Stored records
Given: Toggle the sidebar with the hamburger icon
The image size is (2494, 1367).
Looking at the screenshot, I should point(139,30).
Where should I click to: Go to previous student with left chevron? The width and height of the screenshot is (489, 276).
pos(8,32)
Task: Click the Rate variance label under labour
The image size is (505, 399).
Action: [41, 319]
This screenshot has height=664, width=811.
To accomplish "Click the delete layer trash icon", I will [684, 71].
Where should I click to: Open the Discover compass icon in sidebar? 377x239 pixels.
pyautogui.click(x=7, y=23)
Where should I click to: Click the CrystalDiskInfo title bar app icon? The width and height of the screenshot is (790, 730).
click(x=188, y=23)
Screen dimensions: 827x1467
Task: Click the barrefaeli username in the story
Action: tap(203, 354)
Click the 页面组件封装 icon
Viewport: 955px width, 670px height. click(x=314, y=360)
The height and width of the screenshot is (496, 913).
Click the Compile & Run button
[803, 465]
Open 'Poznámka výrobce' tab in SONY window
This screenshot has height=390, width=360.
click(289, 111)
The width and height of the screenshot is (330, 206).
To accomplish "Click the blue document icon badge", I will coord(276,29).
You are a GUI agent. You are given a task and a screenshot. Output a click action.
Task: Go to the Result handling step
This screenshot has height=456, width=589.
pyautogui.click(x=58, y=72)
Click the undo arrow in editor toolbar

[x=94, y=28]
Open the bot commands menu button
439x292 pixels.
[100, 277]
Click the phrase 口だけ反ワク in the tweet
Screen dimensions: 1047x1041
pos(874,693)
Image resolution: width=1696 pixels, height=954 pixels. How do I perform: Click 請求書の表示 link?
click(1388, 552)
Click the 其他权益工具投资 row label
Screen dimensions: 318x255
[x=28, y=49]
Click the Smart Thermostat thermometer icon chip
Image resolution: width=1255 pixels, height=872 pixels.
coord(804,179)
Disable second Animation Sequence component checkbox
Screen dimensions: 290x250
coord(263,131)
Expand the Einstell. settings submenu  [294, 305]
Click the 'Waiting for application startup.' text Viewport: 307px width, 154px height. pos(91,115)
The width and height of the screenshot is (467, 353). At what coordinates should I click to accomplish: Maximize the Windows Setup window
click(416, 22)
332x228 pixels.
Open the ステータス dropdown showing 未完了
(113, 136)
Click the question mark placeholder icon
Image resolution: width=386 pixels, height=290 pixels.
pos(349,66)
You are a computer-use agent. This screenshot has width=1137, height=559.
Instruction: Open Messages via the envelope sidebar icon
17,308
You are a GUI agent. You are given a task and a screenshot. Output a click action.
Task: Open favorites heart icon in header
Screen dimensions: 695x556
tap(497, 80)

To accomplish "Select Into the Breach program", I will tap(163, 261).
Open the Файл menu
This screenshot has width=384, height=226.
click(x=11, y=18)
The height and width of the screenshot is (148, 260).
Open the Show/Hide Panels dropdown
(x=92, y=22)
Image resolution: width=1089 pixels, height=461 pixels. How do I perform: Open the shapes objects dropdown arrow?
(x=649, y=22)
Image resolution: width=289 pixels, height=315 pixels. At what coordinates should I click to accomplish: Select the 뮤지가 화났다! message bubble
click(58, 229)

What the exercise asks
Copy out the entries from the line containing "Expand the Einstell." through the line containing "tap(497, 80)", both lines included, reproducing each line verbatim.

Final result
Expand the Einstell. settings submenu  [294, 305]
Click the 'Waiting for application startup.' text Viewport: 307px width, 154px height. pos(91,115)
The width and height of the screenshot is (467, 353). At what coordinates should I click to accomplish: Maximize the Windows Setup window
click(416, 22)
332x228 pixels.
Open the ステータス dropdown showing 未完了
(113, 136)
Click the question mark placeholder icon
Image resolution: width=386 pixels, height=290 pixels.
pos(349,66)
You are a computer-use agent. This screenshot has width=1137, height=559.
Instruction: Open Messages via the envelope sidebar icon
17,308
You are a GUI agent. You are given a task and a screenshot. Output a click action.
Task: Open favorites heart icon in header
Screen dimensions: 695x556
tap(497, 80)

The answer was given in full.